Von einem allzu expliziten Lobbying nahm er allerdings Abstand, wenn auch erst nach der erstmaligen Niederschrift des Redetextes, wie die handschriftliche Streichung der folgenden Passage in der Einleitung zeigt:

«Ich hoffe aber, dass Sie alle bald einmal Gelegenheit bekommen werden, die ganzen, bereits vorhandenen Ausführungen selber lesen zu können. Das hängt allerdings aber nicht von mir al-) lein ab!»

Diese Zeilen lassen keinen anderen Schluss zu: der Entwurf für das Buch lag vor und hat dem Vortrag Pate gestanden – und nicht umgekehrt.

Gemeinderat gibt Zollinger eine Plattform

Zollinger hat sicher einige Zeit an seinem Entwurf der Monographie «Aus der Vergangenheit des Dorfes Weiach» gearbeitet, möglicherweise explizit im Hinblick auf das 700-Jahr-Jubiläum hin (das von ihm mitgegründete Ortsmuseum braucht ja Themen für seine Ausstellungen und 1971 ergab sich das Jubiläum 1271-1971).

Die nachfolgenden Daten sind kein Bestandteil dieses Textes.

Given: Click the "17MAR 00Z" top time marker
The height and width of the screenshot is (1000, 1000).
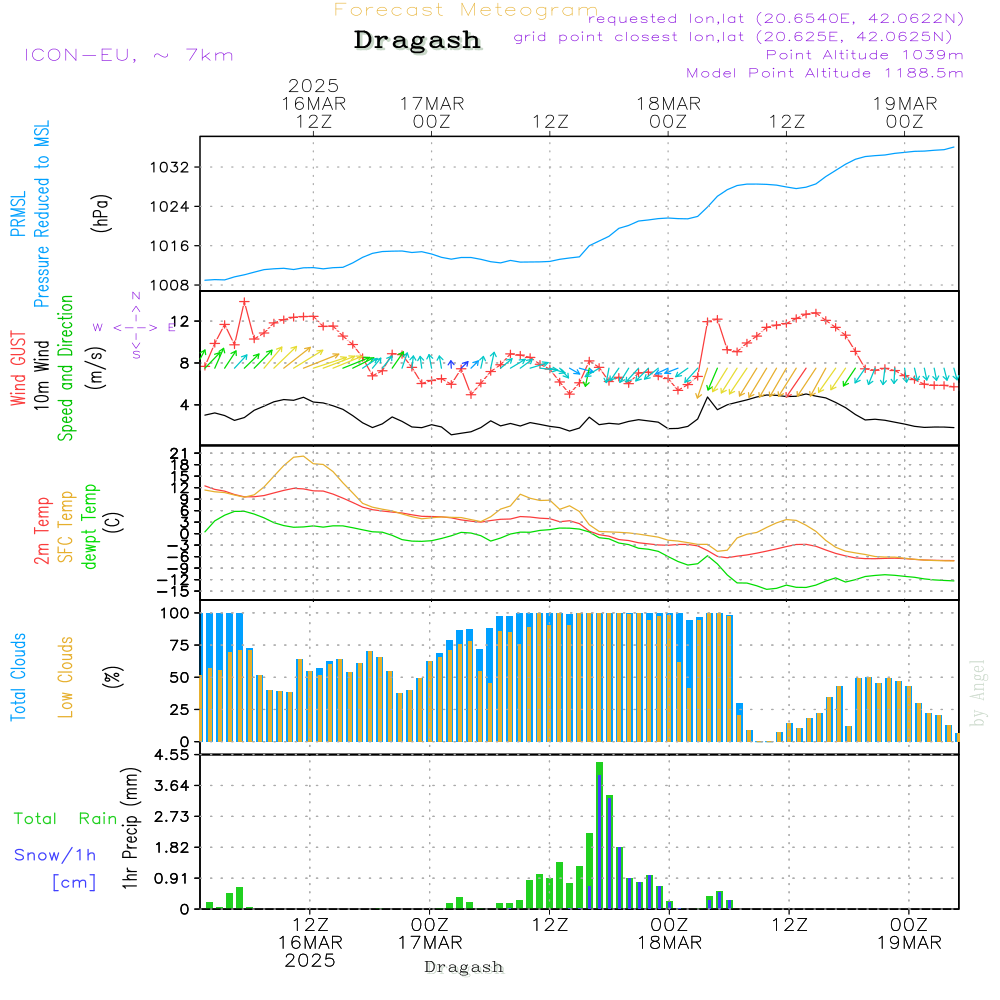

Diese Umstände dürften auch dem damaligen Gemeindepräsidenten Ernst Baumgartner-Brennwald nicht unbekannt geblieben sein, worauf er Zollinger die Gelegenheit gab, anlässlich der Bundesfeier am 1. August 1971 darüber zu referieren und damit auch Reklame für die Ortsmuseums-Ausstellung zu machen (vgl. Höber, H.: 700 Jahre Weiach. Eine interessante Sonderausstellung im Ortsmuseum. In: Zürichbieter, Nr. 435, 18. September 1971).

Arbeit am Text an Ostern 1971 abgeschlossen

Und sehr wahrscheinlich hat Zollinger die Arbeiten an seinem Werk tatsächlich bereits an Ostern 1971 abgeschlossen. So, dass er gar keinen Anlass gesehen hat, in seinem «Vorwort des Verfassers» eine Korrektur auf Ostern 1972 vorzunehmen. Er hat damit den Abschluss seiner Recherche-Arbeiten dokumentieren wollen. Und wollte nicht einen Hinweis auf den Publikationszeitpunkt geben, wie ihn die Informations- und Dokumentationsspezialisten später im Werk suchten. Ausserdem konnte er auch nicht ahnen, dass die Publikation im Druck zufälligerweise auf dasselbe hohe kirchliche Fest fallen würde wie 1971 der Abschluss seiner Arbeiten am Manuskript. Denn der Arbeitsfortschritt lag ab November 1971 primär in den Händen der Druckerei.